Avec les nouvelles dispositions créées par la loi du 18 novembre 2016, et déjà dans certains cas auparavant, la question de la paternité ou de la maternité du transsexuel est devenue très épineuse. Le fait que le juge ne puisse pas exiger la conversion sexuelle médicale et chirurgicale du demandeur, dont découle en principe une stérilisation, a d’importantes conséquences. Une femme devenue homme, du point de vue de l’état civil, peut concevoir, porter et mettre au monde un enfant. L’accouchement étant en France le critère de la maternité, comment cette situation est-elle traduite sur l’acte de naissance de l’enfant ? De même, comment un homme qui, devenu femme à l’état civil, conçoit un enfant, peut être mentionné à l’état civil ?
La justice a récemment eu à connaître, par exemple, d’une affaire où un homme s’est marié en 1999, a eu deux enfants, est devenu femme à l’état civil en 2011, en ayant conservé ses capacités reproductives masculines qui lui ont permis de concevoir un troisième enfant avec son épouse, en 2014. Ce père biologique, désormais femme sur son état civil, avait effectué une reconnaissance de maternité anténatale, devant notaire, et l’enfant a été déclaré à la mairie comme étant né de la seule mère biologique.
L’officier d’état civil et le tribunal de grande instance ont refusé de transcrire la reconnaissance de maternité sur l’acte de naissance de l’enfant, au motif qu’il est « impossible que deux personnes du même sexe soient les parents biologiques d’un enfant ».
Saisie de la question de la transcription de cette reconnaissance prénatale, et donc de la qualification – masculine ou féminine – d’une telle filiation, la cour d’appel a également rejeté la demande de transcription, sur les registres de l’état civil, aux motifs qu’une telle filiation « aurait pour effet de nier à l’enfant la filiation paternelle, tout en brouillant la réalité de sa filiation maternelle ».

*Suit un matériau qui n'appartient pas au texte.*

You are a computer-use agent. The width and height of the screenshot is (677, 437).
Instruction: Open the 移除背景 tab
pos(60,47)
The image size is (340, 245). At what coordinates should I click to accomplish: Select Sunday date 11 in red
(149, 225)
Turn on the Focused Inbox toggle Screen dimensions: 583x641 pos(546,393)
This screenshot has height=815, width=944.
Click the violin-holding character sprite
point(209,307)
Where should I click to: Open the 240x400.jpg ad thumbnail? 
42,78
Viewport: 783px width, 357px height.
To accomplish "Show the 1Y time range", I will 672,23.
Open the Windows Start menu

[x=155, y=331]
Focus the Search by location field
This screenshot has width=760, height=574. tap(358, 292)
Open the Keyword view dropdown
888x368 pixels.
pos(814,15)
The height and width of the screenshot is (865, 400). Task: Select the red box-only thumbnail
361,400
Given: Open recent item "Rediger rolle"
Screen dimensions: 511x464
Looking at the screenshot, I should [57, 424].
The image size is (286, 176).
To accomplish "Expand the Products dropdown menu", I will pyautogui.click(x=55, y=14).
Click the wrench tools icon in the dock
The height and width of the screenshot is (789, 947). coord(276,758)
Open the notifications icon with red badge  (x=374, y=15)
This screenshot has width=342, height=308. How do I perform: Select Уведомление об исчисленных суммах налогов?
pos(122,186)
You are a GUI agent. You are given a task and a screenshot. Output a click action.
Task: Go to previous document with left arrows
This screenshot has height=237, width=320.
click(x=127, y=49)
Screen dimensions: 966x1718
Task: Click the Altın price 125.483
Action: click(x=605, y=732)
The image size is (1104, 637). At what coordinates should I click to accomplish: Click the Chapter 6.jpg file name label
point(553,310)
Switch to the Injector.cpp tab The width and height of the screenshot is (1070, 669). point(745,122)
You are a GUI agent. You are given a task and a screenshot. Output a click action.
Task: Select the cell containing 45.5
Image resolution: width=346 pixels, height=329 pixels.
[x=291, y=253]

Afin que soit mentionné, néanmoins, le lien entre l’enfant et le transsexuel, la cour d’appel a imaginé une nouvelle hypothèse et une nouvelle mention, en plus des filiations biologiques maternelle et paternelle. Il s’agit d’une filiation « neutre », avec la mention « parent biologique » à l’état civil17. Selon ces magistrats, seule cette mention était de nature à concilier, d’une part, l’intérêt supérieur de l’enfant de voir établir la réalité de sa filiation biologique et, d’autre part, le droit du transsexuel de voir reconnaître la réalité de son lien de filiation avec l’enfant et le droit au respect de sa vie privée, le terme de « parent », neutre, pouvant s’appliquer indifféremment au père et à la mère et la précision, « biologique », établissant la réalité du lien entre le transsexuel et son enfant.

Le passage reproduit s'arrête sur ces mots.